JUPITER, L’AMOUR, VENUS, MINERVE, MOMUS, PROMETHEE.
CHOEUR; un modèle de nouveaux hommes
que Prométhée a forgé.
Le théâtre s’ouvre, et laisse voir dans le fond et aux deux côtés une suite de nuages à dix pieds de terre, et dans ces nuages les palais des dieux. Les dieux y paraissent assis et dormant. Au-dessous de ces nuages, la terre est représentée telle qu’elle était incontinent après le déluge, avec les débris qu’il a laissés. Pendant que la plupart des dieux dorment, Jupiter descend de sa machine , accompagné de Momus.

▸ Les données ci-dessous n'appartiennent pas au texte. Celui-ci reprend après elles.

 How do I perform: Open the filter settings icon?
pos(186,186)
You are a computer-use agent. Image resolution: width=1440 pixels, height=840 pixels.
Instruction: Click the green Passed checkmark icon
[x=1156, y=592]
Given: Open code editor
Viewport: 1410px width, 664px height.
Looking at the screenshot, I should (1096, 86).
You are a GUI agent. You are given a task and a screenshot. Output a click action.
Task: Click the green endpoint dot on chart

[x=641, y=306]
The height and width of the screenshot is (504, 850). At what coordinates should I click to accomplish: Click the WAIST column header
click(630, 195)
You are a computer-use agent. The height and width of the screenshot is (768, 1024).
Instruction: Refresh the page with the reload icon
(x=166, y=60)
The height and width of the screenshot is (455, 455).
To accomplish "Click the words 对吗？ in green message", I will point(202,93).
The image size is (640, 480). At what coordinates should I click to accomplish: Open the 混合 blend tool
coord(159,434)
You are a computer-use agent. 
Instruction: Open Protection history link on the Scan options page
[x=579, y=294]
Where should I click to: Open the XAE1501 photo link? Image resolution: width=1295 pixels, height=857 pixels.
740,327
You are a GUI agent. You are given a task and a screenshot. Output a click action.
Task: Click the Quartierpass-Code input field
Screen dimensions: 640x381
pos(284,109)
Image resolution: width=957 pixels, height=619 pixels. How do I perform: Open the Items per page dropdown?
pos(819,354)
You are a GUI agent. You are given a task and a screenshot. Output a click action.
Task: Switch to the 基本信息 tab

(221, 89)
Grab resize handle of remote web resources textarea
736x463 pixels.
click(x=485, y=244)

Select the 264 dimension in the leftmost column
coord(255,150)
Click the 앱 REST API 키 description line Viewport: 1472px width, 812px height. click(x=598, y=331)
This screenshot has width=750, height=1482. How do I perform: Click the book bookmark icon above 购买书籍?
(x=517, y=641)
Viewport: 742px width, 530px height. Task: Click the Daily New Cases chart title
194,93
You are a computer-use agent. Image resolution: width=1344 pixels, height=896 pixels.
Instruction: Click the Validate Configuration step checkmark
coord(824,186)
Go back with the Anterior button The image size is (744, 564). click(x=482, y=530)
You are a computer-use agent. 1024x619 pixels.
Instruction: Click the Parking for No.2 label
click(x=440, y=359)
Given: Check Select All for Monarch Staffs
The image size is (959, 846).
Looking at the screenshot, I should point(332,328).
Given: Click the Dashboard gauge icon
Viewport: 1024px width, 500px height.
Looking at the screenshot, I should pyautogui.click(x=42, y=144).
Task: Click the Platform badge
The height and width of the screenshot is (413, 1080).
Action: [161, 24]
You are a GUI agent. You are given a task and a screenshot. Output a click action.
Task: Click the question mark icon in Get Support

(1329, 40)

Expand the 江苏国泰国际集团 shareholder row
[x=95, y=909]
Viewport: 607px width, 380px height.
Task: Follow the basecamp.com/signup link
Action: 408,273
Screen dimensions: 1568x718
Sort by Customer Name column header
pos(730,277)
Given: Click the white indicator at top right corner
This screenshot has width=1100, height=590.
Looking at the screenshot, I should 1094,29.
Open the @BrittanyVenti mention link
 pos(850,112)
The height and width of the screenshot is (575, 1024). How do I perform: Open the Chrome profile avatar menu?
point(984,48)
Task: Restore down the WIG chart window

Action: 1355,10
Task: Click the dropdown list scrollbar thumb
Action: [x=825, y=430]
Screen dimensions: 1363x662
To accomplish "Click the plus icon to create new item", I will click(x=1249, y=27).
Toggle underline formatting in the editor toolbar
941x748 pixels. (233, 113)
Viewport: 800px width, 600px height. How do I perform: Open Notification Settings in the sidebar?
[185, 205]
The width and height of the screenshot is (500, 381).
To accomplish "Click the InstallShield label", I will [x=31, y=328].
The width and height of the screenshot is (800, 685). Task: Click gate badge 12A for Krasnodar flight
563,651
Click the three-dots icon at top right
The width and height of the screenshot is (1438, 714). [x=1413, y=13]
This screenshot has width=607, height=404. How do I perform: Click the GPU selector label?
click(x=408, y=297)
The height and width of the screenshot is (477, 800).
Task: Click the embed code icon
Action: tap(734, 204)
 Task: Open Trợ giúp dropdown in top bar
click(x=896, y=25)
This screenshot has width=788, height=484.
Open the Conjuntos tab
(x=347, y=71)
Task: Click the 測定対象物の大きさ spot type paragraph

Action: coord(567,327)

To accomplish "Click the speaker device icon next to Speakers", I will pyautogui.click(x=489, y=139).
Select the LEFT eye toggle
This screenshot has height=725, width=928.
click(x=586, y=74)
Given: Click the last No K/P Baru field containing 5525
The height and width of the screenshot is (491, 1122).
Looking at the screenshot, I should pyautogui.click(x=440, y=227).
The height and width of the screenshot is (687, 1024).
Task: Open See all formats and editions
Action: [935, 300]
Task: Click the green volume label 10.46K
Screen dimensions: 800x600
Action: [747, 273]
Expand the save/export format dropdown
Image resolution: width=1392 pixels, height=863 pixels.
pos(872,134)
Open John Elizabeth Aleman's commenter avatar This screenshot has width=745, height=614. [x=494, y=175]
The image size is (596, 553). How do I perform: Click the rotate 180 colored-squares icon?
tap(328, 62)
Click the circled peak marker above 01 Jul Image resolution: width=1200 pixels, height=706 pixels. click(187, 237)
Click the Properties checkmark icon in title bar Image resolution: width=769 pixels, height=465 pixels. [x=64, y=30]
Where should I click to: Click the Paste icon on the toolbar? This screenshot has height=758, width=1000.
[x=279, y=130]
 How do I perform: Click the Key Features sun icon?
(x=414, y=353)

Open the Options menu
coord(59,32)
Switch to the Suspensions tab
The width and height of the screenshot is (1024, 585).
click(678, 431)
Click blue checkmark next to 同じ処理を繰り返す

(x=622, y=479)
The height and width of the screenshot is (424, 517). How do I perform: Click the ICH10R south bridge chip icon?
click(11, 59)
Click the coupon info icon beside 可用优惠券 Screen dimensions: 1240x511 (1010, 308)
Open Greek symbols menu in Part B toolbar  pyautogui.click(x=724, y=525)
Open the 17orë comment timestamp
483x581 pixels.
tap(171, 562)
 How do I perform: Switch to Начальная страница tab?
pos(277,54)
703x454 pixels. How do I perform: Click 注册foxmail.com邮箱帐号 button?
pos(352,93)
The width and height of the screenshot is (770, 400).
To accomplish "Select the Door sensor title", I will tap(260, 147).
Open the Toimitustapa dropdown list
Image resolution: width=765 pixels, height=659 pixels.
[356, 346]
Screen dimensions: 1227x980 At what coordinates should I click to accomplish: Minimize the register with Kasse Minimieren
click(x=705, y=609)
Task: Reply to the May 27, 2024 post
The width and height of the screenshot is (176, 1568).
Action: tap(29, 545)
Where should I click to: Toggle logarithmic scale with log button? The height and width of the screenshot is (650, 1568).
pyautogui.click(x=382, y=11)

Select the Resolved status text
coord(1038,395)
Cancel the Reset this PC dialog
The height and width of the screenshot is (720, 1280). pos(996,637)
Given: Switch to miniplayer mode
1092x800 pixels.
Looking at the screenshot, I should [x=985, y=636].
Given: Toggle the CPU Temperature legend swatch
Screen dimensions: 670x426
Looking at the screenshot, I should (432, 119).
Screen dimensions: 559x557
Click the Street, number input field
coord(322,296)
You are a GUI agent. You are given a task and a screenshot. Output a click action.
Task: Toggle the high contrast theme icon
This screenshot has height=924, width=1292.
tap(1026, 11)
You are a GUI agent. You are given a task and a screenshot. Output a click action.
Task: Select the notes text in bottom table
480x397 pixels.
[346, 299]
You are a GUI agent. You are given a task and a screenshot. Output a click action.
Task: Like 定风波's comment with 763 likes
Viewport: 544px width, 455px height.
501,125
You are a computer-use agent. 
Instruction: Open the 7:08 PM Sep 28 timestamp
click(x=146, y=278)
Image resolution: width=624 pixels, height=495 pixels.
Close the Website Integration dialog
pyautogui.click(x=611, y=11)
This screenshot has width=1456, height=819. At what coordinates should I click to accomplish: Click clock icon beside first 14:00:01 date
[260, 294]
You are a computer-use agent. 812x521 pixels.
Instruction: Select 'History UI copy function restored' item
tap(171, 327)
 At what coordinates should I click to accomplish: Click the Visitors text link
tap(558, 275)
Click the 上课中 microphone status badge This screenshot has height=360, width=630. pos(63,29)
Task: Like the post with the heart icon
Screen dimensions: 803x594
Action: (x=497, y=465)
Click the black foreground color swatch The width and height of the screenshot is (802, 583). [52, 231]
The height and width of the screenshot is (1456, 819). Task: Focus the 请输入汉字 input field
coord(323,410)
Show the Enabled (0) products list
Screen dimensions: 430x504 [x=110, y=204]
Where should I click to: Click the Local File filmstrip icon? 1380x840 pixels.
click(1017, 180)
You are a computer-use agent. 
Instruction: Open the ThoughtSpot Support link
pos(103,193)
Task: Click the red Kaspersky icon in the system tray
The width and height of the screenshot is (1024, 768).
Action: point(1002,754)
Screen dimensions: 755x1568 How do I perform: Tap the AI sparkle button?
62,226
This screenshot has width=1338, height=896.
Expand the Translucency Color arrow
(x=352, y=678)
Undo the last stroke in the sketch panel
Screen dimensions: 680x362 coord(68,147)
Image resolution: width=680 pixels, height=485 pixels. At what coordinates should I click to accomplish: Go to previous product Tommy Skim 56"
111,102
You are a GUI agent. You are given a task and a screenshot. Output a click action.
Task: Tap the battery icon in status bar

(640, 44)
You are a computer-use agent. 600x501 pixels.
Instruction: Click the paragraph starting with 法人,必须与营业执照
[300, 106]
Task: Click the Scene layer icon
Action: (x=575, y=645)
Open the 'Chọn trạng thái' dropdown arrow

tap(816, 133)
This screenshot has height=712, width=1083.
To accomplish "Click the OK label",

Vénus, l’Amour et Minerve descendent aussi de la leur.
JUPITER
Vous, qui voulez qu’à la fureur de l’onde
Jupiter mette un frein, et repeuple ces lieux,
Vous vous lassez trop tôt d’être seul dans le monde ;
Mille voeux vont troubler cette paix si profonde
Dont la terre à présent laisse jouir les cieux.
VENUS
Charmante oisiveté, repos délicieux !
MINERVE
Ou plutôt, repos ennuyeux !
VENUS
Quoi ! le sommeil pourrait aux déesses déplaire !
Ne point souffrir,
Ne point mourir,
Et ne rien faire,
Que peut-on souhaiter de mieux ?
Ce qui fait le bonheur des dieux,
C’est de n’avoir aucune affaire,
Ne point souffrir,
Ne point mourir,
Et ne rien faire.
MINERVE
Est-ce ainsi qu’on a des autels ?
JUPITER
Eh bien, faisons d’autres mortels:
Vos talents et nos soins deviendront nécessaires.
MOMUS
Ne vous faites point tant d’affaires.
JUPITER
Les premiers des humains sont péris sous les eaux:
Fille de ma raison, forgeons-en de nouveaux.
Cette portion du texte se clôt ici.